**TASK SET**
(1) Answer these about the GeoPandas text:
(a) Which Python package extends pandas to represent geographic objects as GeoDataFrames?
(b) What is the key column of that package's data?
(c) In Colab, what character comes before the pip command?
(2) Write out the GeoPandas text from "Raster data" down to "starbucks.head()".
(3) Extend the GeoPandas text beyond its last line.
══ TEXT BLOCK ══
Original source: Mike Bostock

Tiled mapping and Web Mercator

Vector data

Raster data

Vector data: CSV files

  • Example: Starbucks locations in Chicago
import pandas as pd

starbucks = pd.read_csv("http://personal.tcu.edu/kylewalker/data/chicago_starbucks.csv")

starbucks.head()

GeoPandas

  • GeoPandas: Python package that extends pandas to represent geographic objects as GeoDataFrames

  • Key column: geometry, which represents the geometry type of the data (point, line, or polygon) and the sequence of coordinates

Installing packages in Colab

  • Google Colab has many Python packages you’ll need for your work pre-installed, but not all!

  • Packages can be installed from the Python Package Index using the pip command prefaced with an exclamation mark

!pip install --upgrade geopandas pygris[explore] contextily

Making a GeoDataFrame

import geopandas as gp

sbgeo = gp.GeoDataFrame(starbucks,
                        geometry = gp.points_from_xy(starbucks.Longitude,
                                                     starbucks.Latitude),
                        crs = 4326)
═══
══ DATA EXTRACT ══
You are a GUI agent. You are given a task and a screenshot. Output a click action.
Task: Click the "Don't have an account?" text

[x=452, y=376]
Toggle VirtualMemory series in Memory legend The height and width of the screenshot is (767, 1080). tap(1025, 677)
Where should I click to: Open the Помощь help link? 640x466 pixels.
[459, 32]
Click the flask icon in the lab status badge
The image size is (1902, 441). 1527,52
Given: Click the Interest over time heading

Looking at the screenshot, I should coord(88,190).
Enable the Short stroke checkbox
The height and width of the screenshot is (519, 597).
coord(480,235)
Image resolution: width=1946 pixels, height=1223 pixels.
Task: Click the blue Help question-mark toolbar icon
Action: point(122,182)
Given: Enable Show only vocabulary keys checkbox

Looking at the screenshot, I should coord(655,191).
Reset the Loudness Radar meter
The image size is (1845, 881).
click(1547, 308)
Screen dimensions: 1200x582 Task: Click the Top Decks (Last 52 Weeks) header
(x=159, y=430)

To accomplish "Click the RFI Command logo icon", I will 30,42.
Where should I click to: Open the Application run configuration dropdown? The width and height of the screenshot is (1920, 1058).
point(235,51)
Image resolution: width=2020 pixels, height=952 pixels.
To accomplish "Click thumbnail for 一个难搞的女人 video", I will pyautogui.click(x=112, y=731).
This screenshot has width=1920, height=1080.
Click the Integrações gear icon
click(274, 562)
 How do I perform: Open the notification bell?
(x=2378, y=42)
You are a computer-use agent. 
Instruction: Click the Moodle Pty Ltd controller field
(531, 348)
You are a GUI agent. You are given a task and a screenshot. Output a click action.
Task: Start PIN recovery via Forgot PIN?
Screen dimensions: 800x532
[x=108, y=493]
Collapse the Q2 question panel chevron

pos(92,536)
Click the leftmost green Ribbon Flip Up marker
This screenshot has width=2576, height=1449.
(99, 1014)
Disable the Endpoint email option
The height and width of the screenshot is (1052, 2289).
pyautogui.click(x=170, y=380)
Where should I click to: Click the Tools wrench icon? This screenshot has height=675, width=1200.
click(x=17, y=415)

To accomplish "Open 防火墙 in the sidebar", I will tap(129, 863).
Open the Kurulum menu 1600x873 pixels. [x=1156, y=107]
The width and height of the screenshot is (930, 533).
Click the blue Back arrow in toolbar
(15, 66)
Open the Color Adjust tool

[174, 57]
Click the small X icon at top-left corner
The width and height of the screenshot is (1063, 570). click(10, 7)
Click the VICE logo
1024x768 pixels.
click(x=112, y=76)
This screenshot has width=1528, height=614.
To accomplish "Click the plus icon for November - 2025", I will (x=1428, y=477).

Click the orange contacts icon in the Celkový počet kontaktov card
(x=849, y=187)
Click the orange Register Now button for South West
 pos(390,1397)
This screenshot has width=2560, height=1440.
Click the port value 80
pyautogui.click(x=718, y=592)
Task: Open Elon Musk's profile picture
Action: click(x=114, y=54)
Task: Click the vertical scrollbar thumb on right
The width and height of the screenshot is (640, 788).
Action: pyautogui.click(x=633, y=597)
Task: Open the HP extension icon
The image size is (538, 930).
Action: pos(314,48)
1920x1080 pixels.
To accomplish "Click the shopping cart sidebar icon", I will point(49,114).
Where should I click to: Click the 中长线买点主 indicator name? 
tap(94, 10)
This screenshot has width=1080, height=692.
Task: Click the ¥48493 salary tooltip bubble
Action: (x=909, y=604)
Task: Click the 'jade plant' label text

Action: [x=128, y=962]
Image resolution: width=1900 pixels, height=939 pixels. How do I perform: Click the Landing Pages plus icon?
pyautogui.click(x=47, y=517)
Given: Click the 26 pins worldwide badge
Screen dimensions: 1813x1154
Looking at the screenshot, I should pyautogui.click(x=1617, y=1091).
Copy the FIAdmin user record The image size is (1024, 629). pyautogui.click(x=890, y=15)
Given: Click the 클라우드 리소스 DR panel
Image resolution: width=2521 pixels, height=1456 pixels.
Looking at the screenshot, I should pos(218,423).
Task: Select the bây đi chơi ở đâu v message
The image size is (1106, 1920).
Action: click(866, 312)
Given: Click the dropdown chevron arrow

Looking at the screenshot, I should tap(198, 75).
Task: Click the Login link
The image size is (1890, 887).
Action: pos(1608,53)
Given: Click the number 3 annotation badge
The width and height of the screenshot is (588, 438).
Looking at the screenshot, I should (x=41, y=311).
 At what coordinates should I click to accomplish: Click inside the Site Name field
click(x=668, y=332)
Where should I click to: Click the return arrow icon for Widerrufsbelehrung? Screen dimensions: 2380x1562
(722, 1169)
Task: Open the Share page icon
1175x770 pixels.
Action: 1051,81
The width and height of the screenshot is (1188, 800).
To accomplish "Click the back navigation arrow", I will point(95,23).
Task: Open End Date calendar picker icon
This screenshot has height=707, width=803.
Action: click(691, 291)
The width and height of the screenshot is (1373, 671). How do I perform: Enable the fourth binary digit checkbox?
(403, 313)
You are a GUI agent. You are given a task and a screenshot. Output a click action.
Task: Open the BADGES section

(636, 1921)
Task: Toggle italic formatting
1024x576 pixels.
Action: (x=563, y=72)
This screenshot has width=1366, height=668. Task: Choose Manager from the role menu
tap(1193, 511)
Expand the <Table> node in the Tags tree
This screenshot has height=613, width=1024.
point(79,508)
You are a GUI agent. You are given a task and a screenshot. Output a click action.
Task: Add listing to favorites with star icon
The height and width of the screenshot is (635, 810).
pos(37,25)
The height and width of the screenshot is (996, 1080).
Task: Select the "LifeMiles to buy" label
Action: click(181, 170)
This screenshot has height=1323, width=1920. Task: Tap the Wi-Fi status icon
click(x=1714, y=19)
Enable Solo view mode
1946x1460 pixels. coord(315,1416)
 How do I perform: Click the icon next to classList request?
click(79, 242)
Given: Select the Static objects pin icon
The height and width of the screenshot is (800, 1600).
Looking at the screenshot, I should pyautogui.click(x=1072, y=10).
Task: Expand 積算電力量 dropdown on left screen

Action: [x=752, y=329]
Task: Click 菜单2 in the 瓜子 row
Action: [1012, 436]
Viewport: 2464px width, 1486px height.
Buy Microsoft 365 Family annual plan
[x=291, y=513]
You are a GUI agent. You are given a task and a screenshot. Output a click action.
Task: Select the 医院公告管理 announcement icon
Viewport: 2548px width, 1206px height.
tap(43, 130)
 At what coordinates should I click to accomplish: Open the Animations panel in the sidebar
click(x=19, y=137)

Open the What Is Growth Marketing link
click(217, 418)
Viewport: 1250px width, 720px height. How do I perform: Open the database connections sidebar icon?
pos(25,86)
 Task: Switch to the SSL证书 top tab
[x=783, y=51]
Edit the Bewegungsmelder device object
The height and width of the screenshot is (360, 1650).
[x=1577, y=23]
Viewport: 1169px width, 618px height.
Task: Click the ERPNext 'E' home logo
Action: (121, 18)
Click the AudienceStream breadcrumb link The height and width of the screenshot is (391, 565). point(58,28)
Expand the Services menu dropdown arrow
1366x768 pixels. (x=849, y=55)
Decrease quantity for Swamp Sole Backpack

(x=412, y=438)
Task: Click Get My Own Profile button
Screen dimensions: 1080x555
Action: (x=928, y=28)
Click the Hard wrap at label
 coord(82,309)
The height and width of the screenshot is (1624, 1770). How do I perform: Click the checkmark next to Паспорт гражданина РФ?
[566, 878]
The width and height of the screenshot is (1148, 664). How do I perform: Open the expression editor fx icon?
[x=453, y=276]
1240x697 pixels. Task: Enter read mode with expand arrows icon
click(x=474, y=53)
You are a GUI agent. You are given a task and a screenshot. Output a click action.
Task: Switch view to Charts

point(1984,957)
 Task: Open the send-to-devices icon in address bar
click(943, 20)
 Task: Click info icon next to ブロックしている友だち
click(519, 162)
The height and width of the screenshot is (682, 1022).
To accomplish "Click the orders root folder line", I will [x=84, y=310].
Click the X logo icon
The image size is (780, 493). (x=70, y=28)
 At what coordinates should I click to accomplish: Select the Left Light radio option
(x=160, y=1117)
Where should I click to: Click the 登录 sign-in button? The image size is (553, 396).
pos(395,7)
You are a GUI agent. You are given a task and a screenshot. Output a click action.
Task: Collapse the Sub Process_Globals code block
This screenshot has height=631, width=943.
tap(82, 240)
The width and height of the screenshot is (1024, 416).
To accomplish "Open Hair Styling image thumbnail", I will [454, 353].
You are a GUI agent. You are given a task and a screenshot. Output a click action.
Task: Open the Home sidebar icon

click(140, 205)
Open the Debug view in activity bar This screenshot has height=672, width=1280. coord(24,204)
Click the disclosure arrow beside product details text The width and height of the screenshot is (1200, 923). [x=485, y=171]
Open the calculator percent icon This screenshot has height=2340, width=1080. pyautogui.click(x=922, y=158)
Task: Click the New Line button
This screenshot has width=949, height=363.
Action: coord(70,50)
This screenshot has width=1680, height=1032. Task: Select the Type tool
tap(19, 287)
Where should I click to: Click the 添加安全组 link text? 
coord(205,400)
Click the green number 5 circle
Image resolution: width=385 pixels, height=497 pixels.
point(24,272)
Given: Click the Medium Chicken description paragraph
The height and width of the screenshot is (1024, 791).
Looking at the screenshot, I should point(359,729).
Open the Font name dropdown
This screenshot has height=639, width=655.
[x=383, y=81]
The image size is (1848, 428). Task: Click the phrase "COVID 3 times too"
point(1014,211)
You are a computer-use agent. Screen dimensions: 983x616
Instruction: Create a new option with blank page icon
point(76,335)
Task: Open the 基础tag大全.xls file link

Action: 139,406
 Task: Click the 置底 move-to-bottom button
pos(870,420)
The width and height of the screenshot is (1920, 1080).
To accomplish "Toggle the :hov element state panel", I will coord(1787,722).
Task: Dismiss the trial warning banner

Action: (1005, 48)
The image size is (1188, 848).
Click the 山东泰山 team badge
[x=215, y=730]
═══
**ANSWERS PROVIDED**
(1)
(a) GeoPandas
(b) geometry
(c) An exclamation mark

(2)
Raster data

Vector data: CSV files

  • Example: Starbucks locations in Chicago
import pandas as pd

starbucks = pd.read_csv("http://personal.tcu.edu/kylewalker/data/chicago_starbucks.csv")

starbucks.head()

(3)
Making a GeoDataFrame

  • gp.GeoDataFrame(): function used to generate the GeoDataFrame, which can take an existing pandas DataFrame as its first argument

  • Parameters:

    • geometry: how to represent the data as a geographic object. We use the gp.points_from_xy() function here to “make” the geometry from existing Longitude and Latitude columns.
    • crs: a code that specifies the dataset’s coordinate reference system. Most coordinate systems can be represented by 4- or 5-digit codes (see https://spatialreference.org/)

Mapping point data

# Static plot:
sbgeo.plot()

# Interactive map: 
sbgeo.explore()

Adding a “basemap” to a static map

import contextily as cx

# "Project" to Web Mercator, used by tiled mapping services
sbgeo2 = sbgeo.to_crs(3857)

# Assign the Starbucks map to a variable, then add the basemap to it
p = sbgeo2.plot(figsize = (8, 8))
cx.add_basemap(p, zoom = 11)

Adding a “basemap”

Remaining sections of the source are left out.